Authors: The referee correctly notes that the current experimental reporting is insufficient for full verification. In the revised manuscript we will add (i) error bars showing standard error of the mean across the five independent random seeds used for every sweep, (ii) an explicit statement of the seed count, (iii) confirmation that no runs were excluded from the reported averages, and (iv) expanded protocol details covering the precise compute-matching procedure, hyperparameter grids, and initialization scheme. These additions will directly address the verifiability concern while leaving the underlying experimental outcomes unchanged. revision: yes
Circularity Check
No significant circularity; derivation applies external Muon rule directly
full rationale
The paper derives LoRA-Muon explicitly as the application of the pre-existing Muon spectral steepest-descent rule (plus a split weight-decay modification) to low-rank factors. No equations or central claims reduce the transfer properties, convergence behavior, or proxy performance to quantities defined or fitted inside this paper. Empirical results on TinyShakespeare are presented separately as validation rather than as mathematical necessities. Comparisons to Spectron and LoRA-RITE are external and do not create self-referential loops. The derivation chain remains self-contained against external benchmarks.
Axiom & Free-Parameter Ledger
axioms (1)
- domain assumption The spectral steepest-descent rule from the Muon optimizer can be applied directly to the low-rank factors of LoRA.
──────────────────────────────
LIST OF TASKS =>
1 – Based on the LoRA-Muon review passage, decide whether each statement agrees with it. Answer yes or no for each, and quote the words that settle it. (a) The error bars will show standard error of the mean across five random seeds. (b) Some runs were left out of the reported averages. (c) The TinyShakespeare results are presented as mathematical necessities.
2 – Extract, word for word, the part of the LoRA-Muon review passage between "Axiom & Free-Parameter" and "factors of LoRA.", inclusive.
You won't need the material below for any of this.
──────────────────────────────
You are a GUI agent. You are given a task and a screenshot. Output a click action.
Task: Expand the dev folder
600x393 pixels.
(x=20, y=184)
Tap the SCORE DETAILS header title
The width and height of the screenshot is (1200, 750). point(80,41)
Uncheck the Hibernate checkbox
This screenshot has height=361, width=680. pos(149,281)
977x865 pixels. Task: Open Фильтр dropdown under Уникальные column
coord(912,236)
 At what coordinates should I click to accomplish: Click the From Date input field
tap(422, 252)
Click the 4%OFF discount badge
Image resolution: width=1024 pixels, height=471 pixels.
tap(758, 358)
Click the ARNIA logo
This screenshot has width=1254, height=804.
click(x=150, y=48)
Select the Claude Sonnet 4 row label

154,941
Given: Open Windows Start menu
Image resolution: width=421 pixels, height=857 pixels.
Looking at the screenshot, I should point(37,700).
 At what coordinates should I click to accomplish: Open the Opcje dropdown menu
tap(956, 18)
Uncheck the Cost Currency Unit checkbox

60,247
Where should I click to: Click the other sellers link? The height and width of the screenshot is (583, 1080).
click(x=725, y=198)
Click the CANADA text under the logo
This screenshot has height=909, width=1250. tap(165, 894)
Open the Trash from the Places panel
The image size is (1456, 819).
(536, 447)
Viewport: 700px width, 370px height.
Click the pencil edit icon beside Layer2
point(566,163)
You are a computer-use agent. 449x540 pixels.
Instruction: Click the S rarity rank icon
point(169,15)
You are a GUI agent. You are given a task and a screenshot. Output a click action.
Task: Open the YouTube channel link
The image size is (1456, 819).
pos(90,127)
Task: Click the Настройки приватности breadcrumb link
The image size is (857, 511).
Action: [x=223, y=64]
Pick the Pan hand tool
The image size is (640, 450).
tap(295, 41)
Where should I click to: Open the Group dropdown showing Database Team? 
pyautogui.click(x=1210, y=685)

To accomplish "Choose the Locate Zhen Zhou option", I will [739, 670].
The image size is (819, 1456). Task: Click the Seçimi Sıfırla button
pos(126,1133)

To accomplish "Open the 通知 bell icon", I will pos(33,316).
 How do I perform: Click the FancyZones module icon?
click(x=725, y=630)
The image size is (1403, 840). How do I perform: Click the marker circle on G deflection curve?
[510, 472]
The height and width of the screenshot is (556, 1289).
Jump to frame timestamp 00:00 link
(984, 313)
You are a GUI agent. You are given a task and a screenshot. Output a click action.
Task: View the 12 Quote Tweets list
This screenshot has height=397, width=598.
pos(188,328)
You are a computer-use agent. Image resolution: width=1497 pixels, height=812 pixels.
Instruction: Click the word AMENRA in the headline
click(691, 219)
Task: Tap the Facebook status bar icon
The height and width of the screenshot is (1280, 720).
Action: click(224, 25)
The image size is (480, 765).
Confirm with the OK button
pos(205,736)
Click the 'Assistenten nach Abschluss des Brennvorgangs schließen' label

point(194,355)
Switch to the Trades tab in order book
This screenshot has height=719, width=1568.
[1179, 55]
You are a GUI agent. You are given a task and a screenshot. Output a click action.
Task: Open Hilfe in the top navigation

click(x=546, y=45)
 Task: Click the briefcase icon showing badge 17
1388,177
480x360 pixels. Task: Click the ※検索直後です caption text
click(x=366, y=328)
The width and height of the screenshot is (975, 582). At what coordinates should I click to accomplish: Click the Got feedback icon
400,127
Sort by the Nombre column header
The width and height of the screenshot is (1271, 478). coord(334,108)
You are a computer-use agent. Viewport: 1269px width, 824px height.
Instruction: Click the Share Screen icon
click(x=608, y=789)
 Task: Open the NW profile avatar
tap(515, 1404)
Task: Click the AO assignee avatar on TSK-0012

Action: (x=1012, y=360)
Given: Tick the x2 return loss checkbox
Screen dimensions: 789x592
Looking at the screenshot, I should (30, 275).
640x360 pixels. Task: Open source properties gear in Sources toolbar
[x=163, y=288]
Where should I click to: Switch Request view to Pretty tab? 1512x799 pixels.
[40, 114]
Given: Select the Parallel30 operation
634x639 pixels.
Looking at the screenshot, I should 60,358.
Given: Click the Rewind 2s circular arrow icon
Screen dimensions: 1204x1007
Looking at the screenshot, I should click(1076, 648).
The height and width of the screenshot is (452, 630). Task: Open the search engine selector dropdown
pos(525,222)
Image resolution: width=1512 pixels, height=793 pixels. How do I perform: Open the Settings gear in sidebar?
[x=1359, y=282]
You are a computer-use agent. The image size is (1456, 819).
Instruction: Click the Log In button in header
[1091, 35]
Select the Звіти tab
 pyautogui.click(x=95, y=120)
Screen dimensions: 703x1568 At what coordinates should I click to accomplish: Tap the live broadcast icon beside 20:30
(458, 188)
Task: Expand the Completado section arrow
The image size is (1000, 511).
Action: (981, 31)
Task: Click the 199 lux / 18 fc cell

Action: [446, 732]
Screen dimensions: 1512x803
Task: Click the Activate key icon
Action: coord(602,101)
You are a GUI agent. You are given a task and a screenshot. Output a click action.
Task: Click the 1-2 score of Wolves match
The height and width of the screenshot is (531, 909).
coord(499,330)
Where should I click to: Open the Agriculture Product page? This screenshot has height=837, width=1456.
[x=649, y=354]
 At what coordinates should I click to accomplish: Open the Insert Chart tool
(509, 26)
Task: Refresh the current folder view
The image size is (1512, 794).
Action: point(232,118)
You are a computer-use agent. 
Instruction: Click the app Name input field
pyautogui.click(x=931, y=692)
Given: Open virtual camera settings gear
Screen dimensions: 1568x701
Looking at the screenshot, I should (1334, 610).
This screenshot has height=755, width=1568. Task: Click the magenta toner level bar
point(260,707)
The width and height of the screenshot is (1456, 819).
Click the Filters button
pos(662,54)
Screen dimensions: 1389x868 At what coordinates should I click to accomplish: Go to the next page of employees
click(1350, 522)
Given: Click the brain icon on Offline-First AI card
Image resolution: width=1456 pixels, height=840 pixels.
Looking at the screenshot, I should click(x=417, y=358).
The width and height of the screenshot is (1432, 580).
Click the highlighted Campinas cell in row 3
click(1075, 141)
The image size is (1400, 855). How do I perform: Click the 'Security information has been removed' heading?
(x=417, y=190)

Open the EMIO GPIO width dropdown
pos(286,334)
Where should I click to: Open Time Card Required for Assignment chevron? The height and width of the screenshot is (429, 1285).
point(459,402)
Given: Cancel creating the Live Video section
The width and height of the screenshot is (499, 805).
──────────────────────────────
LIST OF SOLUTIONS =>
1 –
(a) Yes: "error bars showing standard error of the mean across the five independent random seeds used for every sweep"
(b) No: "confirmation that no runs were excluded from the reported averages"
(c) No: "presented separately as validation rather than as mathematical necessities"

2 –
Axiom & Free-Parameter Ledger
axioms (1)
- domain assumption The spectral steepest-descent rule from the Muon optimizer can be applied directly to the low-rank factors of LoRA.